His parents came to the United States from the Central American country of Belize, looking for a better life. Born Odis Flores, he can’t remember exactly when he started rapping, but it happened once he got his own radio. He’d just make up new lyrics on top of other people’s songs. Inspiration came from rap’s Southern pioneers, who brought their regional perspectives into the national mainstream: OutKast in Atlanta, Uncle Luke in Miami, Geto Boys in Houston. There were lots of parties around O.T.’s family and he knew if he rapped at them, the party would keep going. Like many of the kids in his neighborhood, he did get caught up in Crip street life, but was able to separate himself before it was too late. As to how he’d describe himself growing up, O.T., now 32, replies, “I was the cool kid that was fresh but never too cool to have fun and dance. Same way I am now.”

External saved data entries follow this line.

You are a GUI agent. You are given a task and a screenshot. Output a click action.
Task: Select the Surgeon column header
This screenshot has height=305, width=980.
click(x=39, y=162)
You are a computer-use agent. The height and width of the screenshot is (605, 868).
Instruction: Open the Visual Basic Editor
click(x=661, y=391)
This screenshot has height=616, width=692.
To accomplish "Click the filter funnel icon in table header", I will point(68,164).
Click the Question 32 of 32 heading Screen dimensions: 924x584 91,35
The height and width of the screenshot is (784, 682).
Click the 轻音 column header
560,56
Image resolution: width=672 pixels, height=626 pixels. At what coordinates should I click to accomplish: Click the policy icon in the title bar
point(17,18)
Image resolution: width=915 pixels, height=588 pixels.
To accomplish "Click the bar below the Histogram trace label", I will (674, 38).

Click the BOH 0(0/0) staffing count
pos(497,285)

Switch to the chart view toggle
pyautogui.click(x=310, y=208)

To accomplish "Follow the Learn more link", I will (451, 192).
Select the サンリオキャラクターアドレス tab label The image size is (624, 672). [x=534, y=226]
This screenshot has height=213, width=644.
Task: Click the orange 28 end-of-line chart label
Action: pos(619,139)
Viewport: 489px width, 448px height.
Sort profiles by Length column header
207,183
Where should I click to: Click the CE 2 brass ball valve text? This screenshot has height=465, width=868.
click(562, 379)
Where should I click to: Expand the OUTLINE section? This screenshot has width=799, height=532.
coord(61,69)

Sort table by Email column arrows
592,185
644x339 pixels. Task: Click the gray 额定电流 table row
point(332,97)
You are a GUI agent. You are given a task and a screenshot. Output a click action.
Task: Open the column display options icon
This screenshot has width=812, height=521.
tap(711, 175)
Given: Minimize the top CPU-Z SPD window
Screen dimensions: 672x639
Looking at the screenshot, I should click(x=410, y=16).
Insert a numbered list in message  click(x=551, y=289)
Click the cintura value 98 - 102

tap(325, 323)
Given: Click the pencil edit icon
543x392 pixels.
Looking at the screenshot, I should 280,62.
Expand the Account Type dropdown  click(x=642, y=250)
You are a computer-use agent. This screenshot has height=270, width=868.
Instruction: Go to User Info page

Even though Alarm is said to have plenty of the potential hits that most labels crave, Conglomerate and Atlantic are still figuring out how to make sure there’s a cohesive story around O.T. “On this one, it’s just back-to-back-to-back-to-back infectious heaters,” Morales, O.T.’s longtime A&R shares. “From the trap to the clubs to the mix to the streets, it’s just a full gamut of straight that shit. The most difficult part has been, where do you take a record where you’re pouring your heart out about the way you grew up? Where does that fit? What’s the narrative here? You need to weave in that shit altogether. And that’s the difficult part that he has right now.”

When asked what he wants people to know about him as a person, O.T. offers only vague ideas: He’s “personable” and “not the regular street cat that makes hit records” and “all for the people.” Are there any songs on Alarm that capture who he is? “Once you press play, you’ll be like, Oh, OK,” he asserts.

That’s his promise, and fans and skeptics alike have been wondering if it’ll actualize. They no longer need to wait and see.

Check out more from XXL’s Fall 2019 issue including our cover stories with Juice Wrld and Lil Baby, Show & Prove with Lil KeedSaweetie and NLE Choppa, a candid interview with A$AP Ferg, Damian Lillard talking his music crossover and more.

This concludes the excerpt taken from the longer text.